All #DaanUtsav-related resources are available on the #DaanUtsav website, such as FAQs, videos, etc. One can also get in touch with volunteers with questions and requests for support.
For collection drives that the NGO may organise at a particular location, the volunteers are provided with a kit containing #DaanUtsav banners, profiles of the non-profit, FAQs, donation boxes, etc.
How can NGOs tell more people about their #DaanUtsav activity?
NGOs should definitely use social media platforms to reach out to more number of people. Alternatively, they can also conduct workshops or participate in #DaanUtsav NGO workshops organised by volunteers.
Does #DaanUtsav coinciding with festival season come as an advantage or a barrier to engaging givers?
#DaanUtsav coinciding with other festivals is an opportunity to leverage, as many people are mostly at home, or have the mind space to check out the events, or generally in a more festive and giving mood.
How do #DaanUtsav volunteers support in planning and/or executing an event?
#DaanUtsav volunteers support with ideas, connections, collaterals, meetings, and many other ways.
Any other tips/comments/suggestions?
#DaanUtsav helps accelerate giving in general, with a wider range of people coming forward to celebrate it every single year.
Here is a YouTube playlist which you can use to get more ideas and examples for organising your #DaanUtsav activity.
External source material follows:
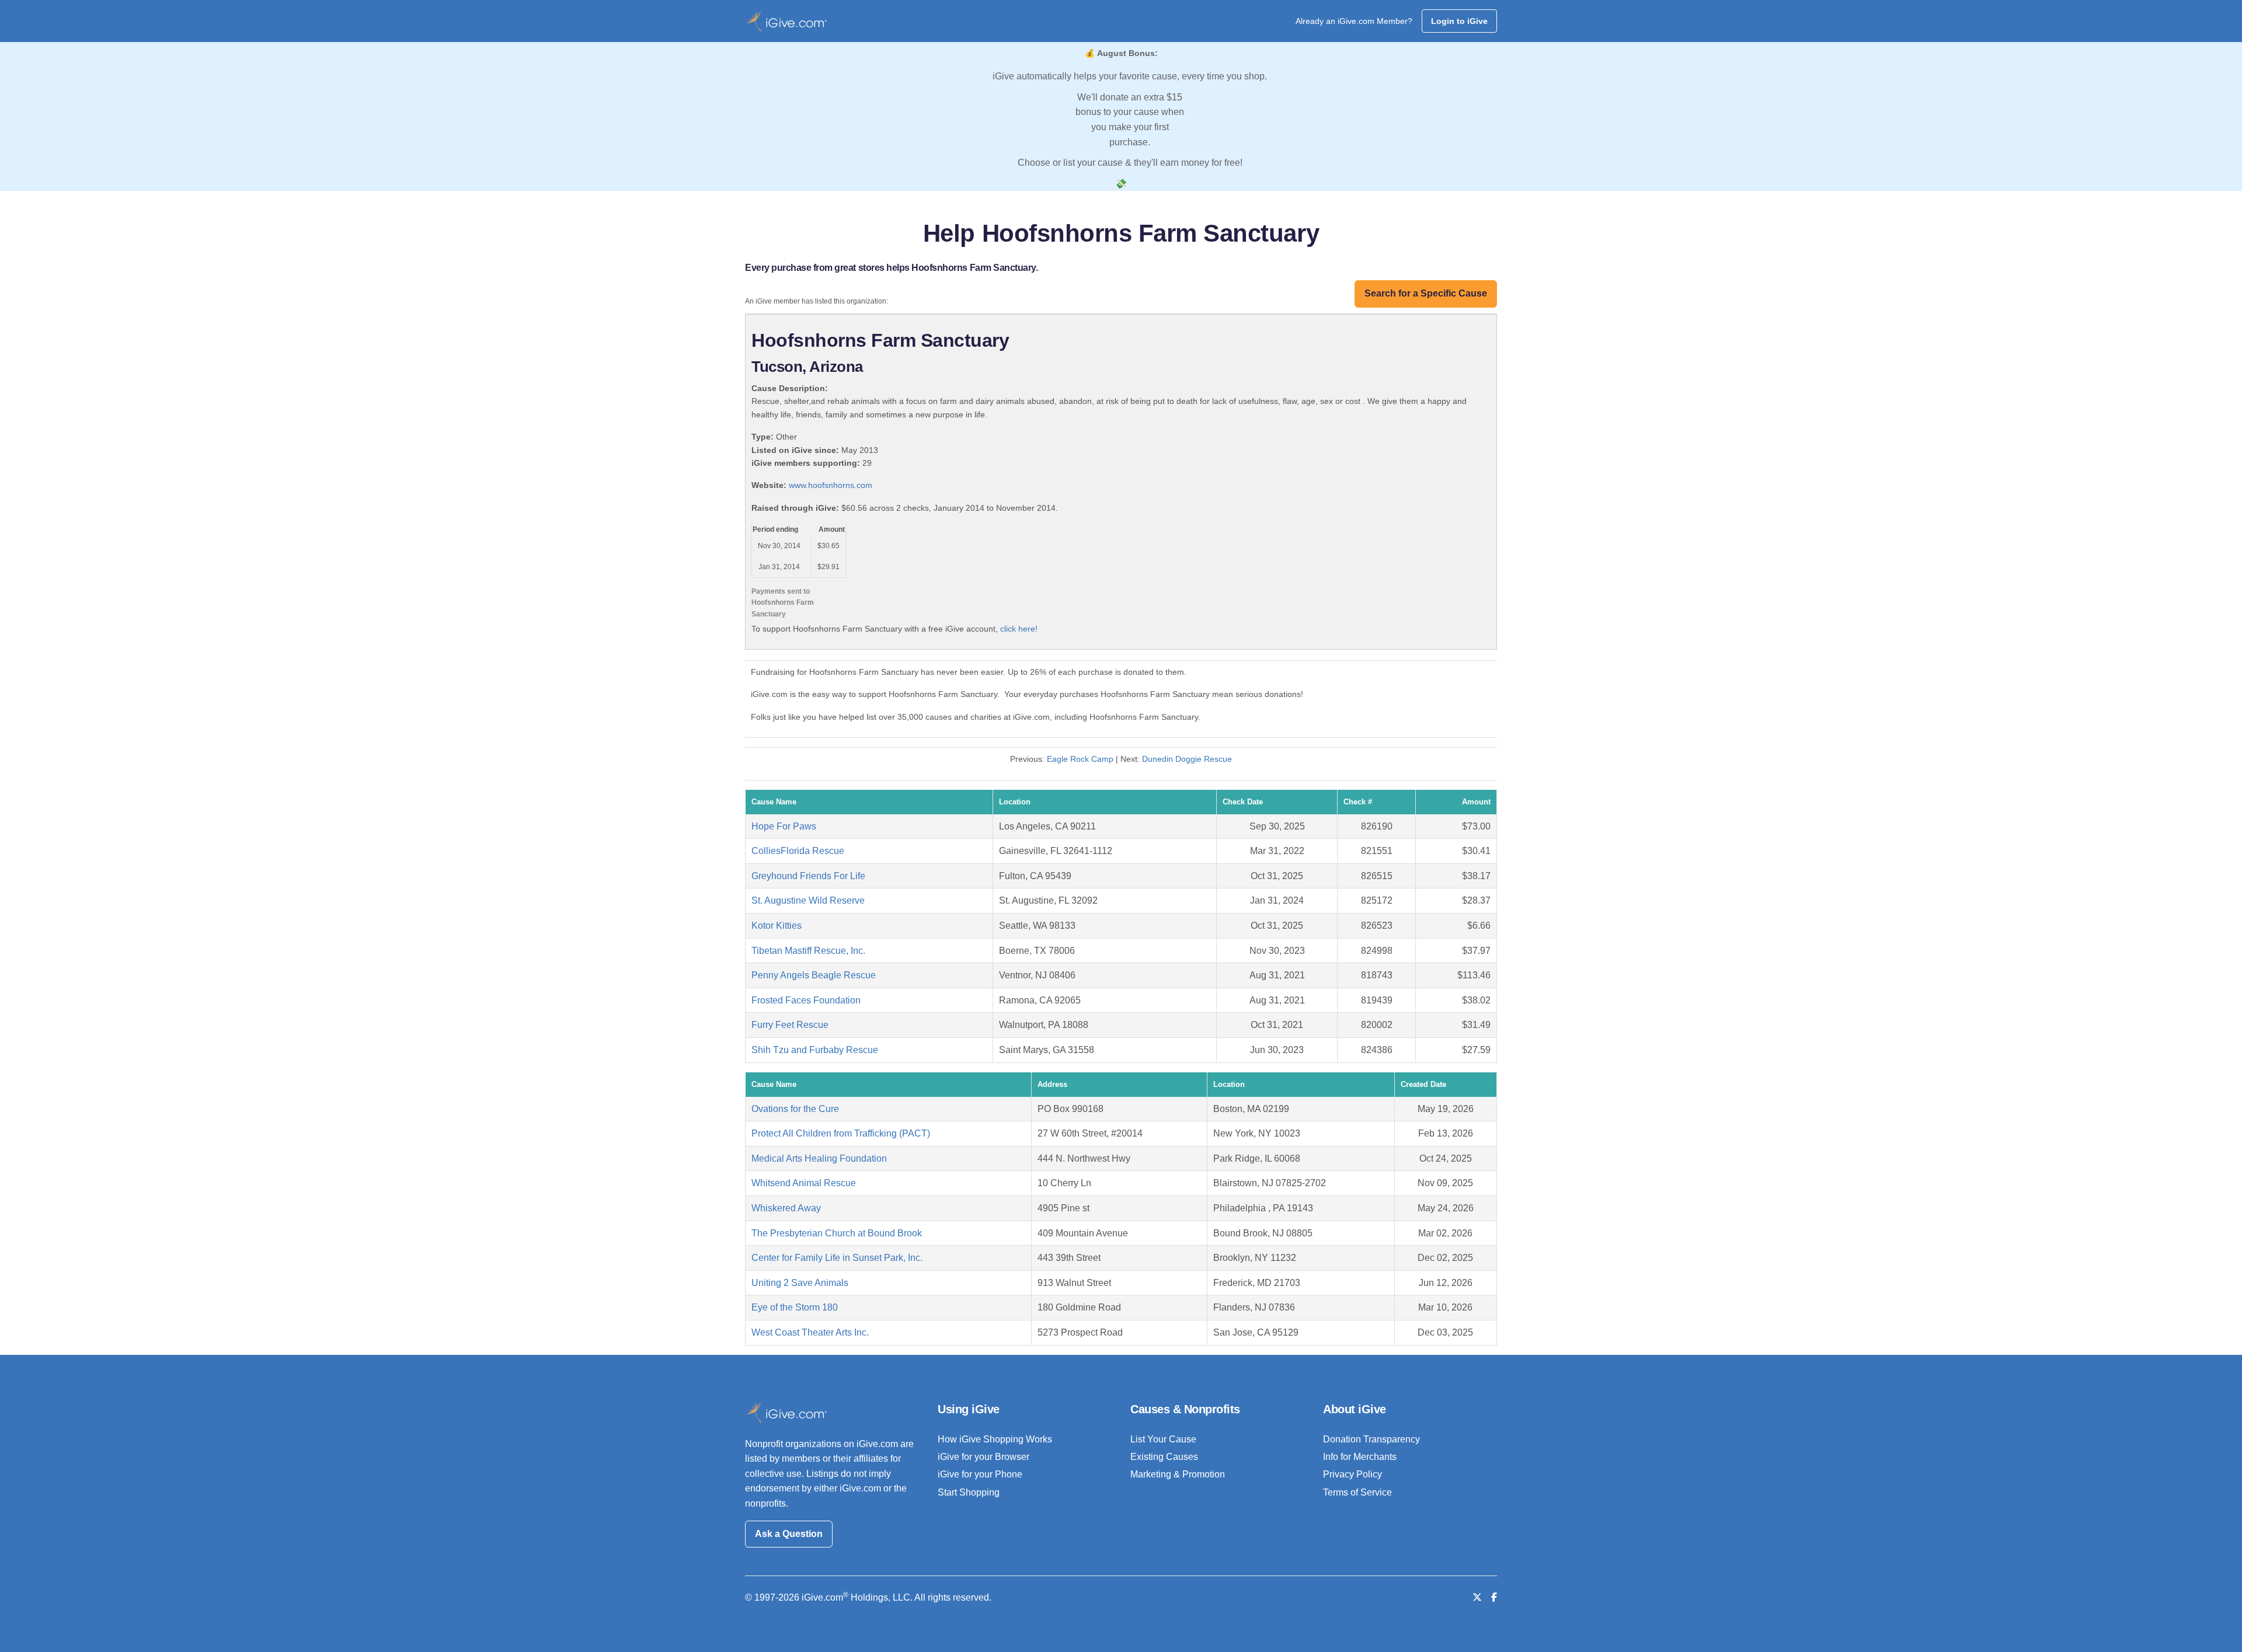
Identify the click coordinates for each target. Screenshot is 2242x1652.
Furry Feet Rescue (789, 1025)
Click onicon to browse the playlist.
IDEAS FOR NGOs SEEKING RESOURCES
Get an artist to put up performances such as concerts, plays, and stand-up comedy for charity with the entry fee going to the NGO/social cause.
The 24 Hour Challenge
NGOs invite supporters and public to spend 24 hours with their beneficiaries- in the villages, slums, govt schools- to sensitize them and create long term supporters out of them.
Play With Us
NGOs organise street plays or performances that showcase the work they do and the problems they tackle to engage the public and raise money.
Set up a “telethon room” in your office and broadcast it live on Youtube. Supporters sit and make calls to friends and raise donations. A scoreboard tracks who has raised how much.
Skills for a cause
NGOs get their supporters to offer their skills for a cause (e.g., a writer will write 1 piece or a consultant will do 1 days’ pro bono consulting, etc.). People bid for their skills and the proceeds go to the NGO.
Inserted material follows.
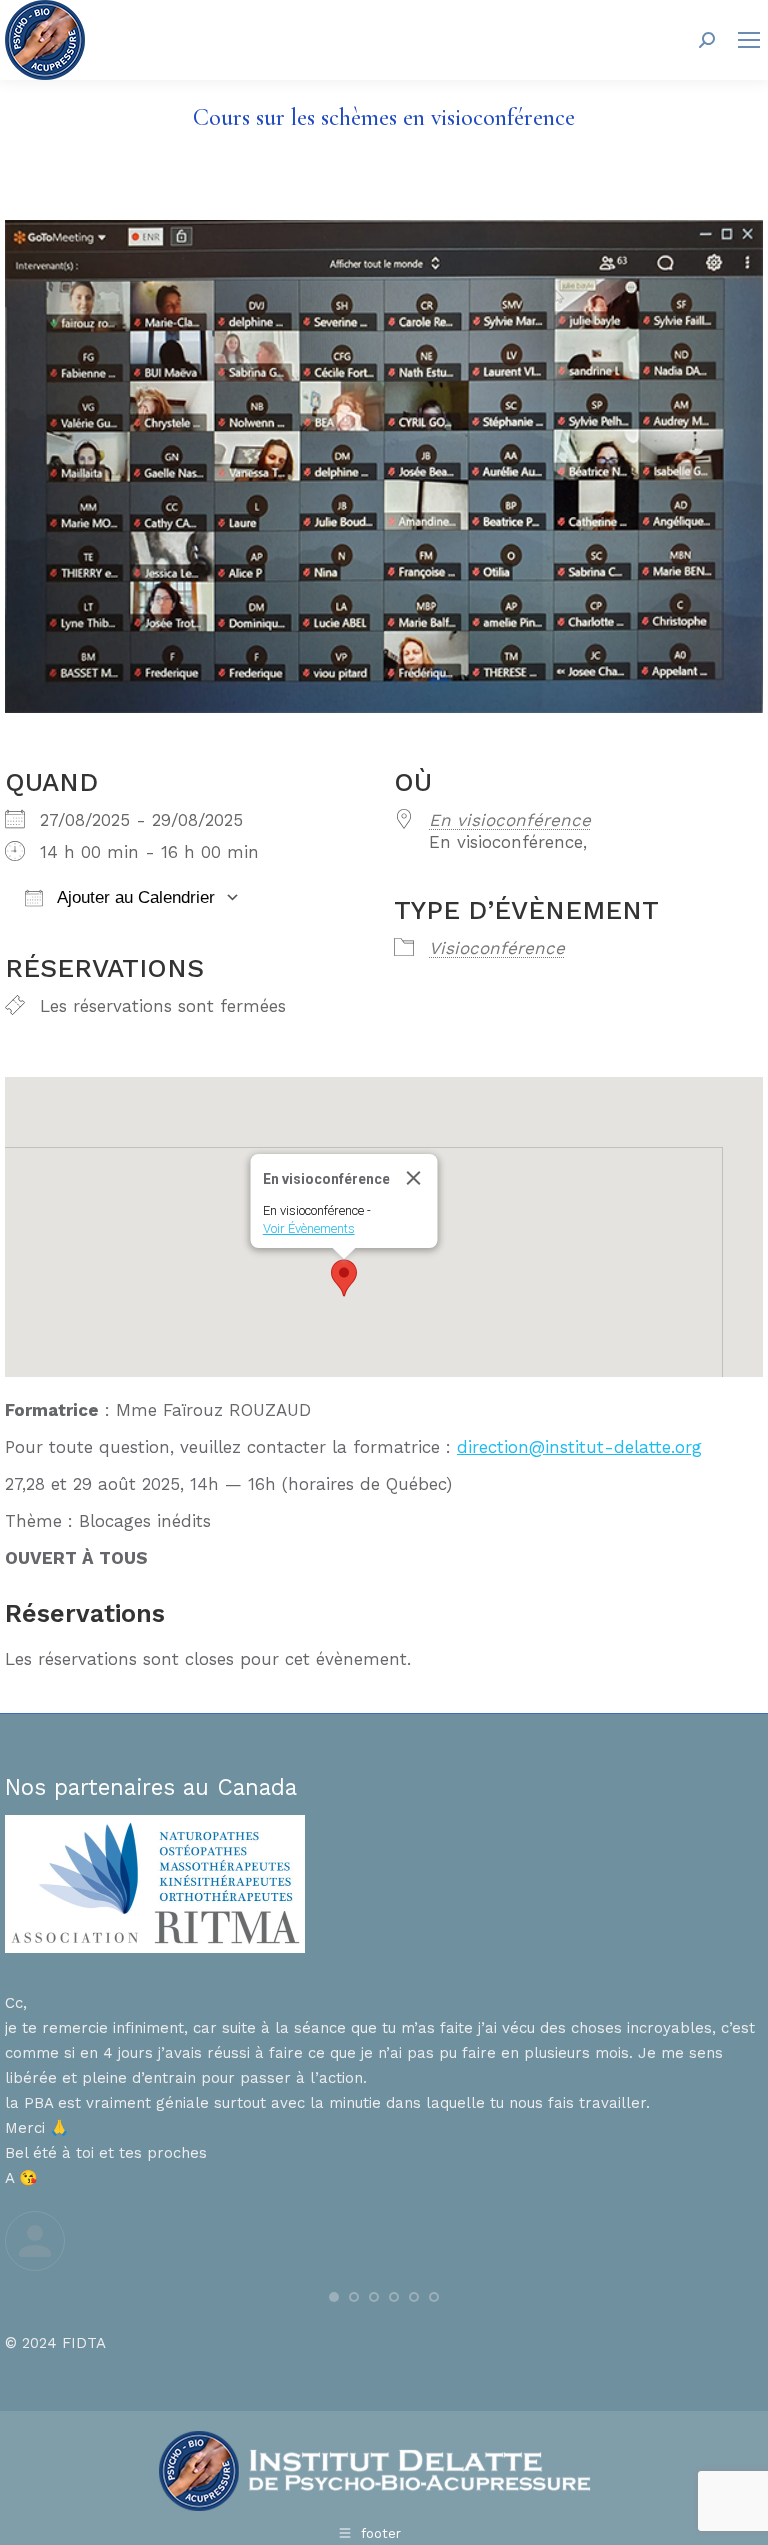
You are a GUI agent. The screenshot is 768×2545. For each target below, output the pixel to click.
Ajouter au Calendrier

Crazy challenges like a mirchi eating challenge for acid burn victims’ benefit (or throat cancer victims’ benefit), hold-your-breath challenge to understand environment & pollution, etc.
Symbolic Online Campaigns
Online fundraisers using powerful visual symbols related to the NGO’s own cause, e.g., a hazy image becomes clearer as more cataract surgeries are funded, water fills up in a well as more people donate, etc.
The 24 Hour Disability Challenge
People are invited to experience a disability for 24 hours (blindfolded or ears plugged or can’t speak or legs tied, etc., and donate to charity if they fail. They are invited to share their experiences online.
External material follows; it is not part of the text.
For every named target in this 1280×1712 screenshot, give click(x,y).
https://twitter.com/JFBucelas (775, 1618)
People pay and play against skilled blind players- chess, painting contest, etc.
Across schools, colleges, corporates, students/employees get to wear “rainbow” costumes, take a selfie and donate towards LGBTQ support.
De bility triathlon
In a school, college, corporate or club, a contest where the participants take part with a handicap (eyes blindfolded, legs tied, etc.).
IDEAS FOR NGO BENEFICIARIES
1 Rupee Campaign
Children collect Re1 from each family in the community and use the money to fund an act of social good.